Author's avatar By Graham Jenner 06 May, 2014
Essential Essential topic

Running promotions with your affiliates is an important part of growing your affiliate programme. Whether you want to target the whole programme, or just a few key players, it is important that you work to maximise the returns you see.

When talking about a ‘promotion’ in affiliate marketing, I mean something aiming to get more exposure on an affiliate’s site. So whether this is increased commission, a bespoke deal for their audience or a paid-for placement, you will benefit from making sure that you follow these tips.

1. Understand what you want to achieve

Affiliate promotions are there to grow your sales with that affiliate, or with the base a whole. But before you start, define what that means for you. Do you want more sales? Or do you want higher-value sales? Or new customer sales? What does success look like? Understanding what you want to achieve before you start will mean that you should later be able to measure whether you achieved what you set out to do.

2. Take the time to plan

Planning when you are going to do the activity is important. Do you want the promotion to correlate with an onsite promotion you are running, in order to maximise the number of customers seeing it? Or alternatively do you want to avoid onsite promotions at a time when your margins are smaller? There are arguments for both, but if you are happy with the commission you are paying affiliates, promotions will get more traction if combined with a good onsite offer.

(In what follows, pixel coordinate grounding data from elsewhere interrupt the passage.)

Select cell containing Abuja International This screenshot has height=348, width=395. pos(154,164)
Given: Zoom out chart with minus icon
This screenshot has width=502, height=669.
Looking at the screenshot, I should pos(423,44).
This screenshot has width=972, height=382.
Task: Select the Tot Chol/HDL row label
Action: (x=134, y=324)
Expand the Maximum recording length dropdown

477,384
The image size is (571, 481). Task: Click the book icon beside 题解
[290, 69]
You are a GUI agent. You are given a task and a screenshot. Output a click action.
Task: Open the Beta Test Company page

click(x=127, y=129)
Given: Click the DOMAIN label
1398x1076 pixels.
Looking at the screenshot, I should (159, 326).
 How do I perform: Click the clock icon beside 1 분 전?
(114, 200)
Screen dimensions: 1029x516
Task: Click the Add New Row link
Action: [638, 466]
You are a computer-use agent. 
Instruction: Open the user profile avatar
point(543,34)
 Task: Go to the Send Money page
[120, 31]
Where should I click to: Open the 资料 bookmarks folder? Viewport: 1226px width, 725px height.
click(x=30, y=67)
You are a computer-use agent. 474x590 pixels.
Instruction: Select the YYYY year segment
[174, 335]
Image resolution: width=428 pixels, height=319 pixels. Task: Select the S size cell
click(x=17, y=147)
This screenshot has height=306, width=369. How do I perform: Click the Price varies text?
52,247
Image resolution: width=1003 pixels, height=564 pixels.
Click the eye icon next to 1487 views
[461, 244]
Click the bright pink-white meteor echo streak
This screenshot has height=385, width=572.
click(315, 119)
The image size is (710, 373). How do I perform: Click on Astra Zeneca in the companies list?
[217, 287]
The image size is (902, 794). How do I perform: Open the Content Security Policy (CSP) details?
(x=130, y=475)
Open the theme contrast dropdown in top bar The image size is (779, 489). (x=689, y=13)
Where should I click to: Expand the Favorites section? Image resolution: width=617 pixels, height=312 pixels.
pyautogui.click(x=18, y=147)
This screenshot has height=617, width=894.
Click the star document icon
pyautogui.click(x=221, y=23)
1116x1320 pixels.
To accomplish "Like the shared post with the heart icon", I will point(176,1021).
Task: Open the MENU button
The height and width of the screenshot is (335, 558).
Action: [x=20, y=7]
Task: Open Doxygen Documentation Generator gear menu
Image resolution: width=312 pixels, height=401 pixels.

You also need to plan to get the best from your biggest affiliates. Cashback and voucher code sites might make up a vast proportion of your affiliate sales. As this can be common across the affiliate industry, these sites tend to be booked up in advance - so if you leave it too late, you might miss out on the opportunity to work with them for your promotion.

You should also be aware that often these sites want an exclusive commission (cashback sites) or voucher, so you will need to plan carefully to make sure you can fit in an offer for them, and that it doesn’t conflict with plans elsewhere. At the planning stage you will need to work out what you can offer to the affiliate to entice them to push your brand over others that they might work with.

3. Tailor to different affiliate types

As we saw with the previous example around cashback and voucher sites, all affiliates are different. While you might think paying more commission will guarantee you more coverage with a content site, they might be more concerned with a strong onsite offer they can write about as the conversion will be higher. If you pay them 6% but only drive one sale, their earnings per click might be less than a competitor paying 4% but driving ten sales.

You should also be aware different affiliates will work in different ways. Some content sites prefer to have content provided to them that they can then adapt; others might prefer to write their own to give it their own unique style. What you need to do is listen and give them the tools to do things their way.

Taking this approach should mean that you get more feedback from the affiliates, and more advice on how to make it work for them .They will be experts on their site and what works well, so it makes sense to listen and tailor your approach accordingly.

4. Understand that working closely with affiliates will often bring better results

The last point touched upon it, but affiliate marketing is a relationship-driven business. You need to get the affiliates excited about promoting your offer if you want the promotions you run to be successful. Typically you will get more engagement if you contact affiliates separately rather than a bcc email to a number of people. While it may be tempting to speak to as many people as possible at once, you might find that investing in a few personal emails to affiliates will reap bigger returns.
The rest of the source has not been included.